- [Your objective]:
Every entry below should be printed exactly, without its images.

——————

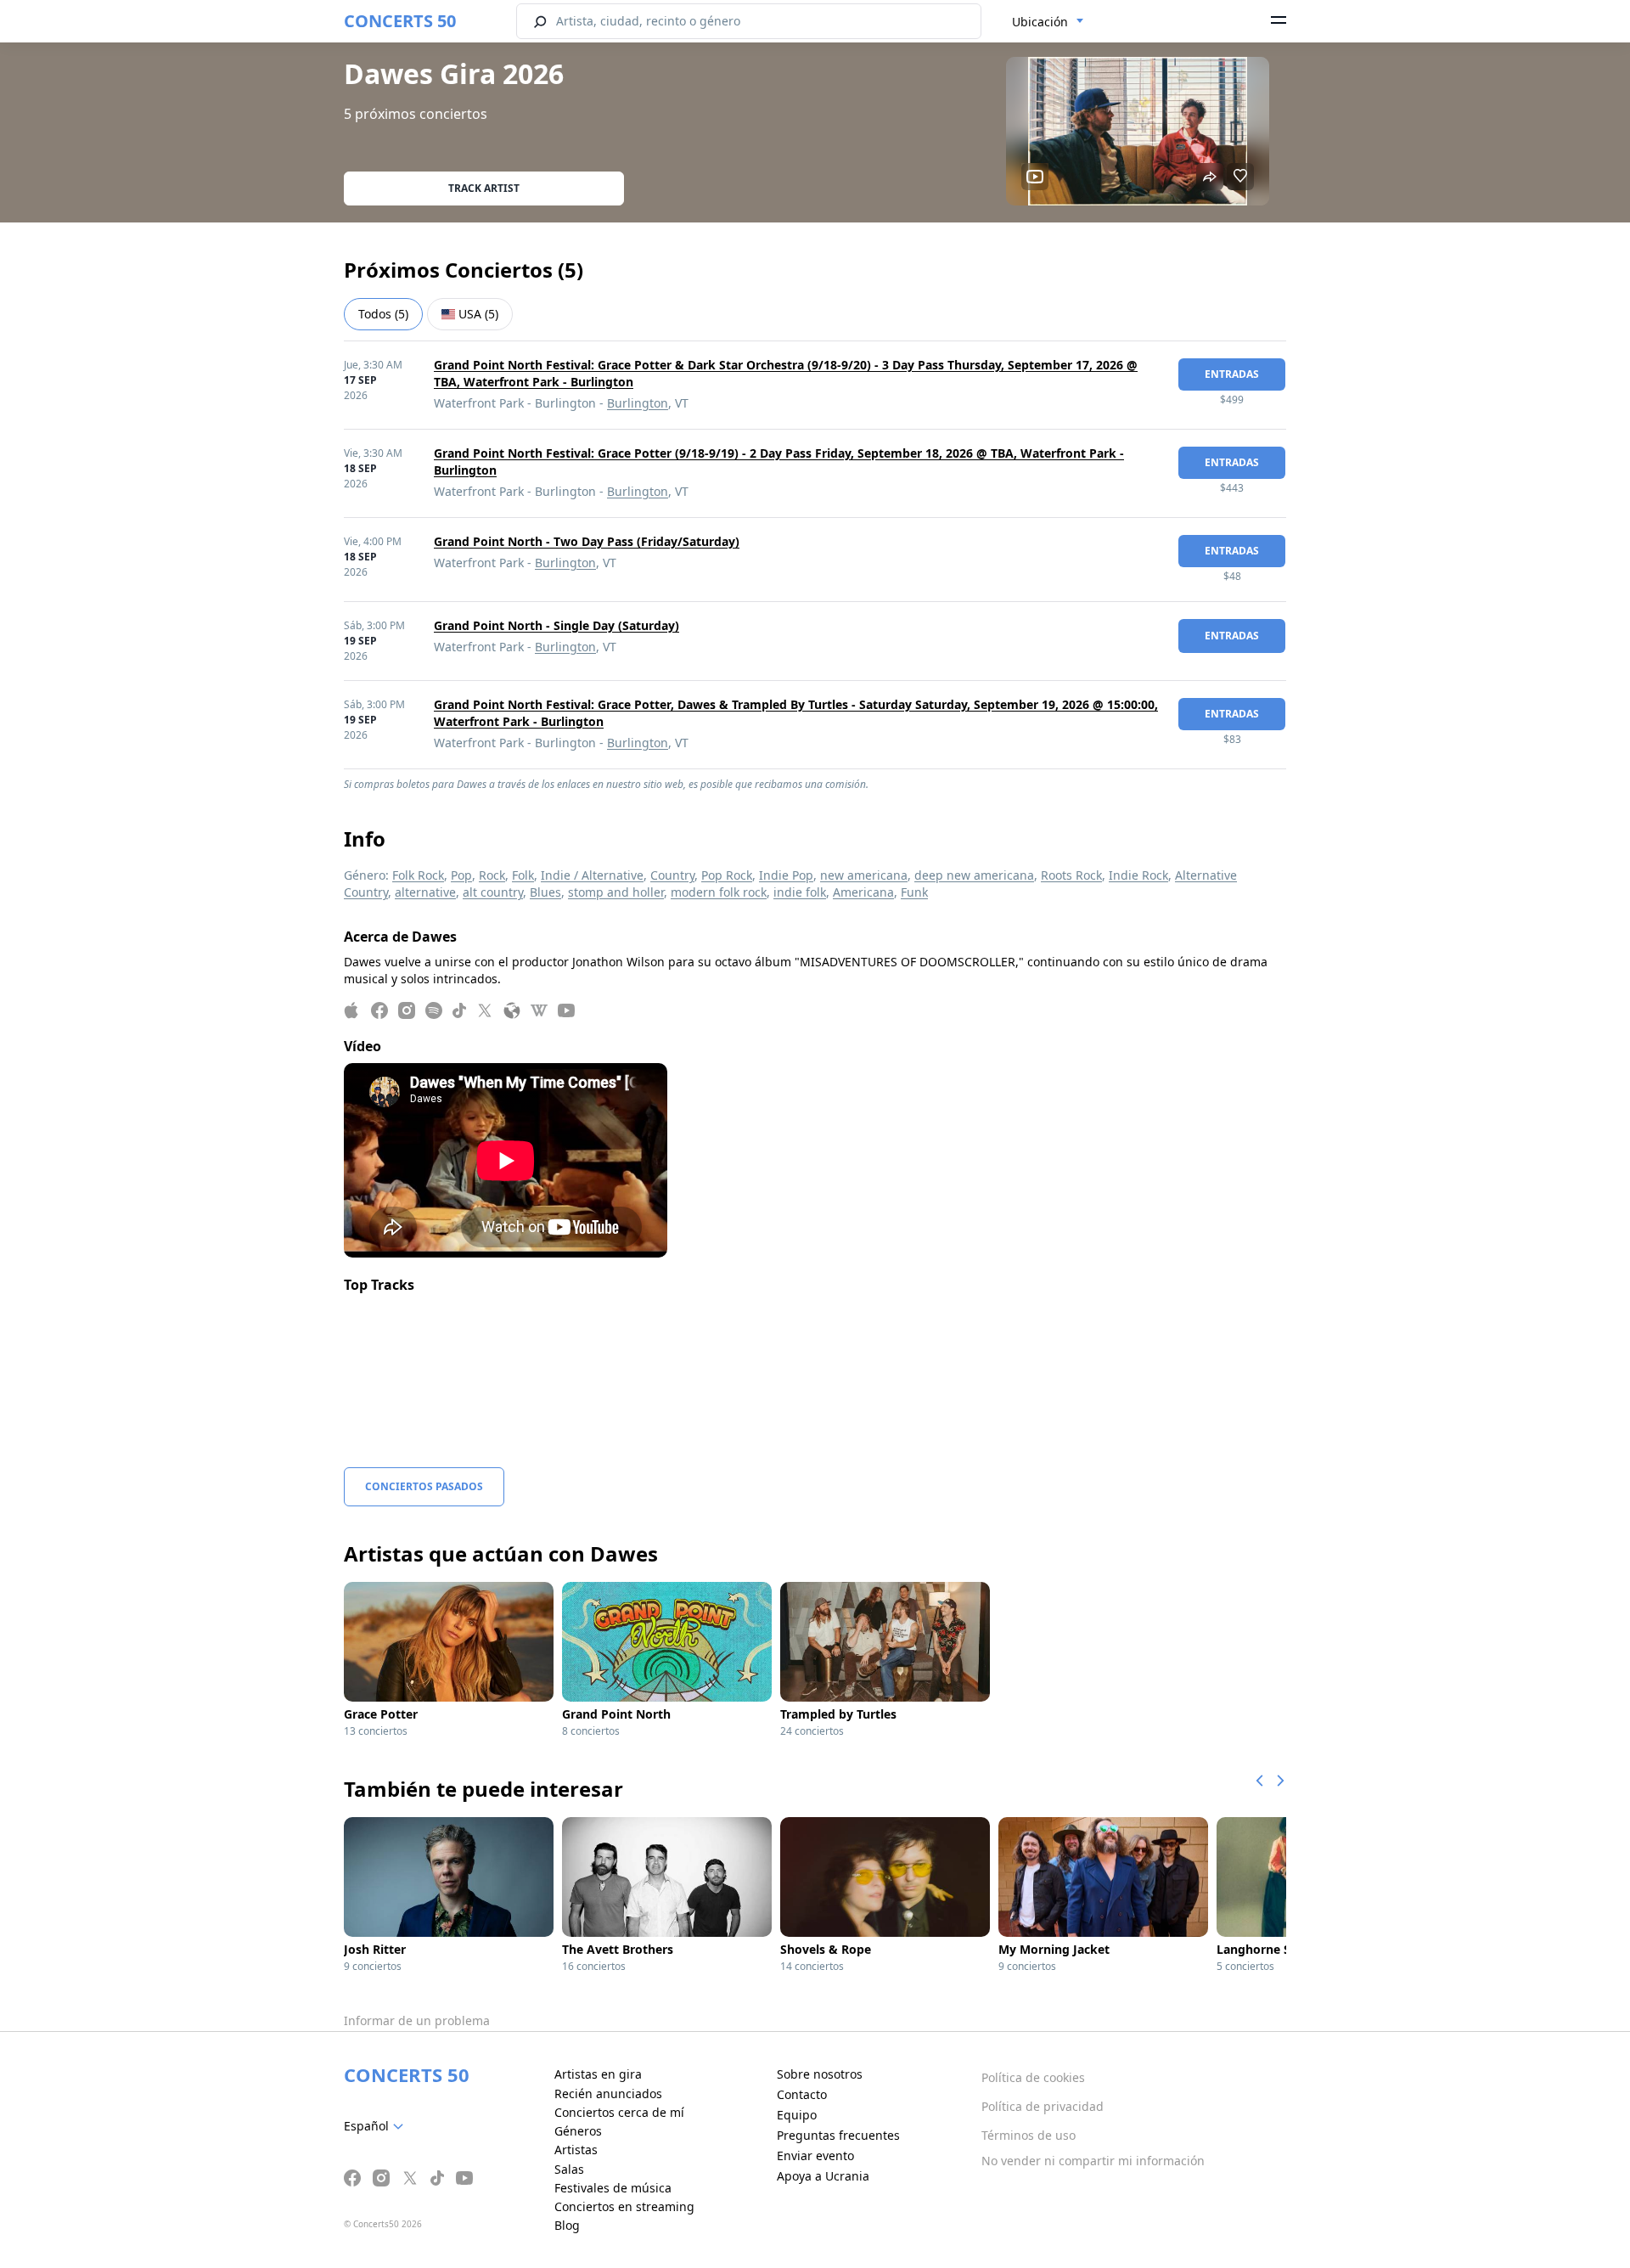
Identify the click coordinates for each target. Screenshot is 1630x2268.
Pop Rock (726, 875)
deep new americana (974, 875)
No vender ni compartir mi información (1093, 2161)
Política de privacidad (1042, 2106)
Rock (492, 875)
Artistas (576, 2149)
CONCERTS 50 (400, 20)
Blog (567, 2225)
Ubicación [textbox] (1040, 22)
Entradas (1232, 374)
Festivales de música (613, 2188)
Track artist (484, 188)
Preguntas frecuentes (838, 2135)
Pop (461, 875)
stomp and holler (616, 892)
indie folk (799, 892)
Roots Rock (1071, 875)
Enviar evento (815, 2155)
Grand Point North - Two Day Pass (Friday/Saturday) (586, 541)
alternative (425, 892)
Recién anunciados (608, 2093)
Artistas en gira (598, 2074)
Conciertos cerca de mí (619, 2112)
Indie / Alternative (592, 875)
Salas (569, 2169)
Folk (523, 875)
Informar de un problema (417, 2020)
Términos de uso (1028, 2135)
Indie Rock (1138, 875)
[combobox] (1048, 22)
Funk (914, 892)
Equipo (797, 2115)
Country (672, 875)
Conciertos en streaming (624, 2206)
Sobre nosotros (820, 2074)
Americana (863, 892)
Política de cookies (1033, 2077)
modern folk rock (719, 892)
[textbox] (377, 2126)
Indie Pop (786, 875)
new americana (864, 875)
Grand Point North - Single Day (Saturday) (556, 625)
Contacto (802, 2094)
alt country (493, 892)
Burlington (637, 403)
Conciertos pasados (424, 1486)
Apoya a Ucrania (823, 2176)
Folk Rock (418, 875)
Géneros (578, 2131)
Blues (545, 892)
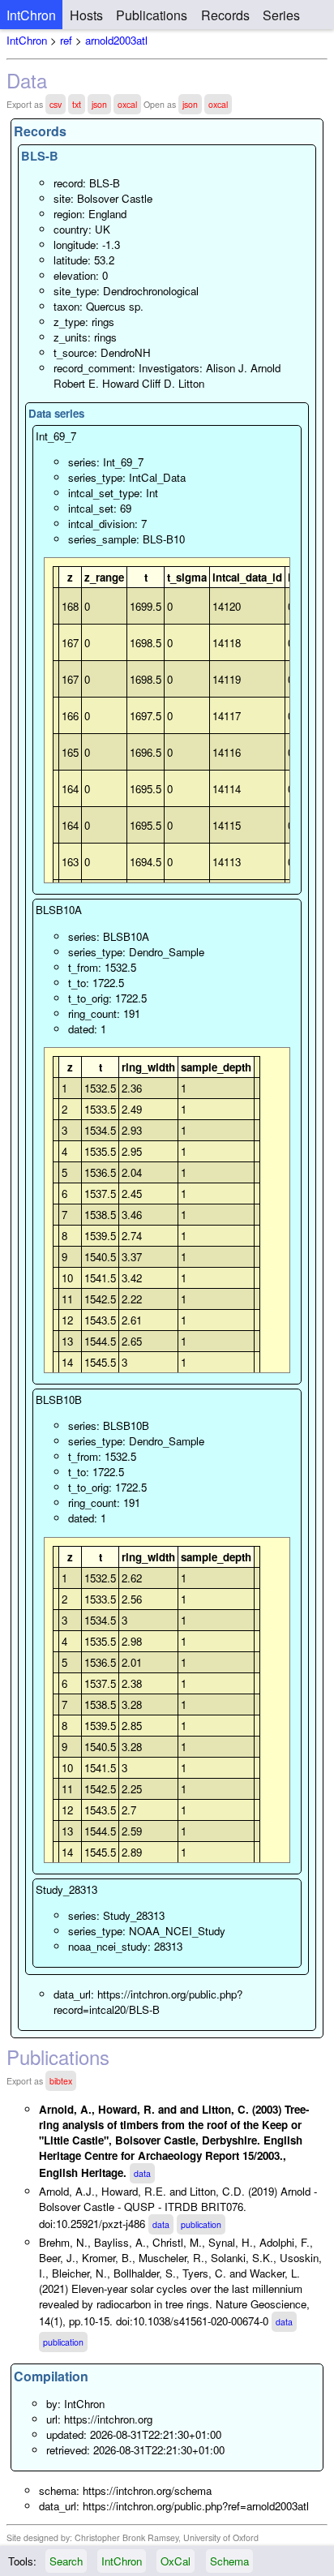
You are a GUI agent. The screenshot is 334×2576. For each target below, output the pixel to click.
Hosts (86, 15)
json (99, 104)
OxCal (176, 2561)
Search (66, 2561)
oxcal (127, 104)
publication (201, 2224)
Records (225, 15)
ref (66, 40)
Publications (151, 15)
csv (55, 104)
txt (76, 104)
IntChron (31, 15)
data (142, 2173)
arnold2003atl (116, 40)
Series (281, 15)
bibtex (60, 2081)
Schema (229, 2561)
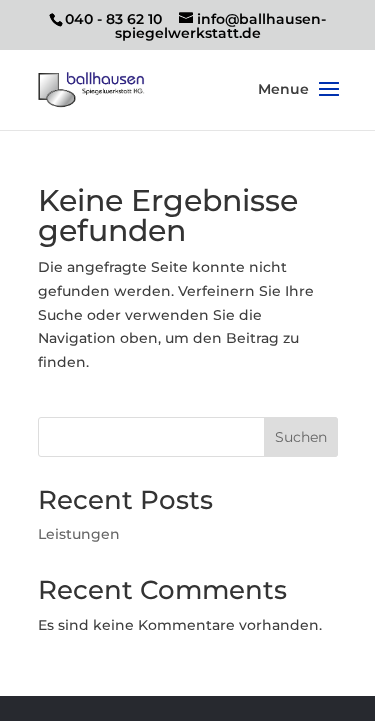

——————

- [Reply]:
Identify the click coordinates for each target. Screenshot is 1630x2268.
Pop Rock (726, 875)
deep new americana (974, 875)
No vender ni compartir mi información (1093, 2161)
Política de privacidad (1042, 2106)
Rock (492, 875)
Artistas (576, 2149)
CONCERTS 50 (400, 20)
Blog (567, 2225)
Ubicación [textbox] (1040, 22)
Entradas (1232, 374)
Festivales de música (613, 2188)
Track artist (484, 188)
Preguntas frecuentes (838, 2135)
Pop (461, 875)
stomp and holler (616, 892)
indie folk (799, 892)
Roots Rock (1071, 875)
Enviar evento (815, 2155)
Grand Point North - Two Day Pass (Friday/Saturday) (586, 541)
alternative (425, 892)
Recién anunciados (608, 2093)
Artistas en gira (598, 2074)
Conciertos cerca de mí (619, 2112)
Indie / Alternative (592, 875)
Salas (569, 2169)
Folk (523, 875)
Informar de un problema (417, 2020)
Términos de uso (1028, 2135)
Indie Rock (1138, 875)
[combobox] (1048, 22)
Funk (914, 892)
Equipo (797, 2115)
Country (672, 875)
Conciertos en streaming (624, 2206)
Sobre nosotros (820, 2074)
Americana (863, 892)
Política de cookies (1033, 2077)
modern folk rock (719, 892)
[textbox] (377, 2126)
Indie Pop (786, 875)
new americana (864, 875)
Grand Point North - Single Day (Saturday) (556, 625)
Contacto (802, 2094)
alt country (493, 892)
Burlington (637, 403)
Conciertos pasados (424, 1486)
Apoya a Ucrania (823, 2176)
Folk Rock (418, 875)
Géneros (578, 2131)
Blues (545, 892)
You are a GUI agent. The screenshot is 334×2576. For each target below, output the pixel to click.
Hosts (86, 15)
json (99, 104)
OxCal (176, 2561)
Search (66, 2561)
oxcal (127, 104)
publication (201, 2224)
Records (225, 15)
ref (66, 40)
Publications (151, 15)
csv (55, 104)
txt (76, 104)
IntChron (31, 15)
data (142, 2173)
arnold2003atl (116, 40)
Series (281, 15)
bibtex (60, 2081)
Schema (229, 2561)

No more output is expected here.